Several months ago I found myself in Istanbul. This, I hasten to add, was intentional. My madness does not stretch to random trips to random places – yet. This trip was for the annual Subex User Group. The keynote speaker was Futurist Gerd Leonhard and one of his themes was the emergence of arenas. I wrote about it just afterwards, to be honest more because I thought it was an interesting and wind swept way of describing the shifting sands of the digital world.
I now realise that Gerd and those who use the term regularly now have it ‘spot on.’
You can only understand some of the news of last week or so by thinking about it with the word ‘arena’ in mind. If you think about it with the grey, concrete term ‘industry’ in your head, it will start to hurt. Take the news that Google and possibly Facebook are becoming MVNOs. Or Apple is going to build a car. Or that retailers are running scared because Amazon is getting serious about the grocery delivery business. Business models are being broken apart as quickly as they are being designed.
Anyone, therefore, who thinks they work or play in a particular, static industry will be left behind. If you make cars and you laugh at the notion that Apple, who is ‘in the computer and phone business,’ will become a competitor, then you live in yesterday’s world.

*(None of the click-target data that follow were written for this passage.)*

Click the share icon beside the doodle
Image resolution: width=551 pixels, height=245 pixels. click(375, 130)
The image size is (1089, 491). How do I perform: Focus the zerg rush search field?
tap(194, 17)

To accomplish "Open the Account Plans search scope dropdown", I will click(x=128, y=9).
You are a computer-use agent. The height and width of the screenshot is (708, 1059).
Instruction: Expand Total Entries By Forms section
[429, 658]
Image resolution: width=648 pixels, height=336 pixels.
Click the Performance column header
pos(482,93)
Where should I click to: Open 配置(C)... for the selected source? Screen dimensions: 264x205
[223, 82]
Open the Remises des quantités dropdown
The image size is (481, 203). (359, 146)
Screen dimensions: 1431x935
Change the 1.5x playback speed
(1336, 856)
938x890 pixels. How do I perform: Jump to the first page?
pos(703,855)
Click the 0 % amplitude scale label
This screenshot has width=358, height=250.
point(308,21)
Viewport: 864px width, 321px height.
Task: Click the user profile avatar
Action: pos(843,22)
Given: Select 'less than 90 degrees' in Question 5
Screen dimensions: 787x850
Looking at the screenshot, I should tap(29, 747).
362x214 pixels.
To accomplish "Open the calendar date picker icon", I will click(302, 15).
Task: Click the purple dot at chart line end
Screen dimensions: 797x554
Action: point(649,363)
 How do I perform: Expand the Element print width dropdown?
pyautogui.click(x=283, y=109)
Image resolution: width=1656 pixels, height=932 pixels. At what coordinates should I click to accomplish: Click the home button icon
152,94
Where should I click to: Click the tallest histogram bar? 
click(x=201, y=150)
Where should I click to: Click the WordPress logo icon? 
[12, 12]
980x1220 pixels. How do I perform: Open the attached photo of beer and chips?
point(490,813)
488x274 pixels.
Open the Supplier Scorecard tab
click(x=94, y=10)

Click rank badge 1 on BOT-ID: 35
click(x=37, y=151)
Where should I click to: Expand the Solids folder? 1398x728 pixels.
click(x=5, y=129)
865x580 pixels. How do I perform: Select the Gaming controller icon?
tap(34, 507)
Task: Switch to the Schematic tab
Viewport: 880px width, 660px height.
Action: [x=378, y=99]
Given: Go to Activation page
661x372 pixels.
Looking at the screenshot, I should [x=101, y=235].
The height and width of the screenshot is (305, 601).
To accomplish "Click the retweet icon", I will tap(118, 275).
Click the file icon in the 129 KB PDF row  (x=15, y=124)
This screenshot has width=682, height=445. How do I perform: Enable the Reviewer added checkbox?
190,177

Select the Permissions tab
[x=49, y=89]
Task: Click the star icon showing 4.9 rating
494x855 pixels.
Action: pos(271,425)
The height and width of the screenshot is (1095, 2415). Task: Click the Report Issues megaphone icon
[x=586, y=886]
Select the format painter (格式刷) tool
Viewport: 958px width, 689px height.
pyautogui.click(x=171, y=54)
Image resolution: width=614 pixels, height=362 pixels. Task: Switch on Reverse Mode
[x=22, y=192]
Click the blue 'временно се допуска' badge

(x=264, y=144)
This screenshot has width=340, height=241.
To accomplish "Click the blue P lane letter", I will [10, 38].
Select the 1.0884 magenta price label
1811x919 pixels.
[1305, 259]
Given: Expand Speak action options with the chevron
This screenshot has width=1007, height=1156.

Luckily most operators have grasped this, even if they do not describe the fluid nature of the digital world as a series of arenas. They, too, are competing with companies that, a few short years ago, they would never describe as competitors. In Healthcare and metering, home security and consumer electronics. The cloud is throwing companies together as competitors, too. IT companies and network manufacturers are now competing for the business of connecting us – and then everything.
It may seem flippant to think up words to describe just how agile, flexible, swift and lean operators need to be, but it is useful. For operators to transform themselves into entities that can partner with companies that have a great idea on Thursday morning and launch it the following Tuesday afternoon is not something to dream about. It is an imperative. And if they cannot do it, those same companies will not be partners on Wednesday morning, they will be competitors.
So, my view is that we must now look at almost everything in the context of the arena where it is happening, not the industry where it used to be locked up.